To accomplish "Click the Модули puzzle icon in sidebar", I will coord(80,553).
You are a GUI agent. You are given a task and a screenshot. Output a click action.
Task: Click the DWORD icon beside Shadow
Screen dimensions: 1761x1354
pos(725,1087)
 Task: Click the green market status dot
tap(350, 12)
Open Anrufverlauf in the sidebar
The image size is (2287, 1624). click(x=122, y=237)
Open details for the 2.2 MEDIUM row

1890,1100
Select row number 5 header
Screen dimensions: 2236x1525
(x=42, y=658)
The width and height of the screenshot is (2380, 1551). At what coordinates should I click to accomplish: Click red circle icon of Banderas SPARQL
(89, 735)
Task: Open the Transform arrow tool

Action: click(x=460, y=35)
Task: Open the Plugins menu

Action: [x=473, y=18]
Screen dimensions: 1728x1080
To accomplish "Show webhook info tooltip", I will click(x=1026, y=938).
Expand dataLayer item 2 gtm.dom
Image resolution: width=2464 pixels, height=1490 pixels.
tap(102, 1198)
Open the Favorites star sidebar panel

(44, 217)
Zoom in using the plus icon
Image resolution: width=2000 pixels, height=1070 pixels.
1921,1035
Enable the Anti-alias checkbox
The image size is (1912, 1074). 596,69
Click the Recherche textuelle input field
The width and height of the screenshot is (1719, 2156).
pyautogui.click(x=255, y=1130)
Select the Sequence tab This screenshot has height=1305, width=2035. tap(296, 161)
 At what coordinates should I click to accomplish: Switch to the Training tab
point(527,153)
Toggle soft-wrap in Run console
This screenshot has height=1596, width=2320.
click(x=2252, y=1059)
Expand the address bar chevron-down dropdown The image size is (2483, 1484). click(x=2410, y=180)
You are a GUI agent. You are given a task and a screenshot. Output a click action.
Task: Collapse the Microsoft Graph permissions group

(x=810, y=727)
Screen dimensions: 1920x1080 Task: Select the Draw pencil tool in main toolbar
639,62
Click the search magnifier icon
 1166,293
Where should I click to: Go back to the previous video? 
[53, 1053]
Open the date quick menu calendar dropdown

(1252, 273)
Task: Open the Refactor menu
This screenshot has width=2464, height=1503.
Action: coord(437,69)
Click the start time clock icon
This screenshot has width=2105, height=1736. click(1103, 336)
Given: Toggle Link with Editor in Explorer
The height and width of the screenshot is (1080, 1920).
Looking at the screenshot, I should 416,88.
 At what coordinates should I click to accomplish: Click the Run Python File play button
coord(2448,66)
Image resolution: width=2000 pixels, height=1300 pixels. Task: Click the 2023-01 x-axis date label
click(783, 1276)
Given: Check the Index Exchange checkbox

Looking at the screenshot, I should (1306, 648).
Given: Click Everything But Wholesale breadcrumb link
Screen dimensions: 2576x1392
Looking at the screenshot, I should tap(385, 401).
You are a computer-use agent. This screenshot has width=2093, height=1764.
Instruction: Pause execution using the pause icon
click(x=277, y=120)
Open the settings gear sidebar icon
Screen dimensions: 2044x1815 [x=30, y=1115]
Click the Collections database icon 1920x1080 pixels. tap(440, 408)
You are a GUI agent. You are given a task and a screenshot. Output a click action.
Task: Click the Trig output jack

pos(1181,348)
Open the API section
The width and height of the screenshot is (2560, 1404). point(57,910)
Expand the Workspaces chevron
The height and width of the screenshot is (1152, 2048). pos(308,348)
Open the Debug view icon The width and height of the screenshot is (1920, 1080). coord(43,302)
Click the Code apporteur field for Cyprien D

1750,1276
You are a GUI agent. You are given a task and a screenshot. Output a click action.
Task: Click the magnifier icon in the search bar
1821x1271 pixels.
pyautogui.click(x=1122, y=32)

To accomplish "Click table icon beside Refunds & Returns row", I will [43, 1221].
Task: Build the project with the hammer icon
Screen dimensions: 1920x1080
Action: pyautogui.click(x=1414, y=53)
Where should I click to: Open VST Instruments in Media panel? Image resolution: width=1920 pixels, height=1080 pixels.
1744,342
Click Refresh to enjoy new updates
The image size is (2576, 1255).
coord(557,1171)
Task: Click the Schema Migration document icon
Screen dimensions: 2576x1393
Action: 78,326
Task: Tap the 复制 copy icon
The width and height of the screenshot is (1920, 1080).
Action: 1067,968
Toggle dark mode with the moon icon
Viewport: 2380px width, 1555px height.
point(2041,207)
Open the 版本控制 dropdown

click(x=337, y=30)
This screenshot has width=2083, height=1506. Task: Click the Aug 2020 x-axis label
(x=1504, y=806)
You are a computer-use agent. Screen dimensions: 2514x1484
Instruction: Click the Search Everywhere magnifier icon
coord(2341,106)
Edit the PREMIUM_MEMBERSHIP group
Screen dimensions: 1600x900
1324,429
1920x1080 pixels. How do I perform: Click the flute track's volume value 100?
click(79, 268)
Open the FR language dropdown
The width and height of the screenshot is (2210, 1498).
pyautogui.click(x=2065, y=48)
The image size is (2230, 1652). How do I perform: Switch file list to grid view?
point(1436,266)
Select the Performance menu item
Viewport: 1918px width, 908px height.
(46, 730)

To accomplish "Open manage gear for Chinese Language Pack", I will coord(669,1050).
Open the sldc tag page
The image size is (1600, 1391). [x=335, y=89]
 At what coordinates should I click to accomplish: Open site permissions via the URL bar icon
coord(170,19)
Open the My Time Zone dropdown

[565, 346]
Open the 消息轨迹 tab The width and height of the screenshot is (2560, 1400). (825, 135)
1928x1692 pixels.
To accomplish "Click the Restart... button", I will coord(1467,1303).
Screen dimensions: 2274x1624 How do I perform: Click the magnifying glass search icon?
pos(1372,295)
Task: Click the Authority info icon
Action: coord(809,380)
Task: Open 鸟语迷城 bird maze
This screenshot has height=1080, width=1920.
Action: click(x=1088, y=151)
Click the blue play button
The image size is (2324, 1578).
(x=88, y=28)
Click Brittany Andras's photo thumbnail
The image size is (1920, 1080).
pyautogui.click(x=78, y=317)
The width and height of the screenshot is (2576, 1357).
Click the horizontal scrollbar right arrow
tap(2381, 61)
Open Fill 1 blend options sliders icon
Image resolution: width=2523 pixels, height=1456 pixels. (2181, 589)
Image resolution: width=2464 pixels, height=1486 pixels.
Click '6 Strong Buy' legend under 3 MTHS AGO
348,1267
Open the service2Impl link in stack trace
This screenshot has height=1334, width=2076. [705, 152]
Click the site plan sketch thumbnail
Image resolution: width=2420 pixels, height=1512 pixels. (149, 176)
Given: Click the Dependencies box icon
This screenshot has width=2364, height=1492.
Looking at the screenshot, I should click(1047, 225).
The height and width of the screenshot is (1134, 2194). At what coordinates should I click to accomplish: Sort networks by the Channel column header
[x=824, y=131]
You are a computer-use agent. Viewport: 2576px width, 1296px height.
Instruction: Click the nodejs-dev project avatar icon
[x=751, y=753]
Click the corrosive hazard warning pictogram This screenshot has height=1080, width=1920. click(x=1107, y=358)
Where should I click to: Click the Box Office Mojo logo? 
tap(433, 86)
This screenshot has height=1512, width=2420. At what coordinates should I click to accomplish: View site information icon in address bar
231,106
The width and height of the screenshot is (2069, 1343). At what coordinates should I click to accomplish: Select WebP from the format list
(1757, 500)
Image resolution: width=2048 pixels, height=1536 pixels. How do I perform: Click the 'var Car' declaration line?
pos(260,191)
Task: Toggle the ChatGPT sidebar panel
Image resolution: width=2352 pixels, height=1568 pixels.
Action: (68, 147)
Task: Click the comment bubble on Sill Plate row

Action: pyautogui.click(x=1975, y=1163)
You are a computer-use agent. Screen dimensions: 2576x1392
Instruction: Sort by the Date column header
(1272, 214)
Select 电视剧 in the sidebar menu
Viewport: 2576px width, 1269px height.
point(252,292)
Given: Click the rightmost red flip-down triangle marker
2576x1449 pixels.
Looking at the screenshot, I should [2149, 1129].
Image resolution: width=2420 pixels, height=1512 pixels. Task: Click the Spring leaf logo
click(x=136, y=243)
+++
Above are records; repeat only the lines starting at the line with "Task: Tap the 复制 copy icon" and ending at the line with "You are a computer-use agent. Screen dimensions: 2514x1484", exactly as they appear, both included.

Task: Tap the 复制 copy icon
The width and height of the screenshot is (1920, 1080).
Action: 1067,968
Toggle dark mode with the moon icon
Viewport: 2380px width, 1555px height.
point(2041,207)
Open the 版本控制 dropdown

click(x=337, y=30)
This screenshot has width=2083, height=1506. Task: Click the Aug 2020 x-axis label
(x=1504, y=806)
You are a computer-use agent. Screen dimensions: 2514x1484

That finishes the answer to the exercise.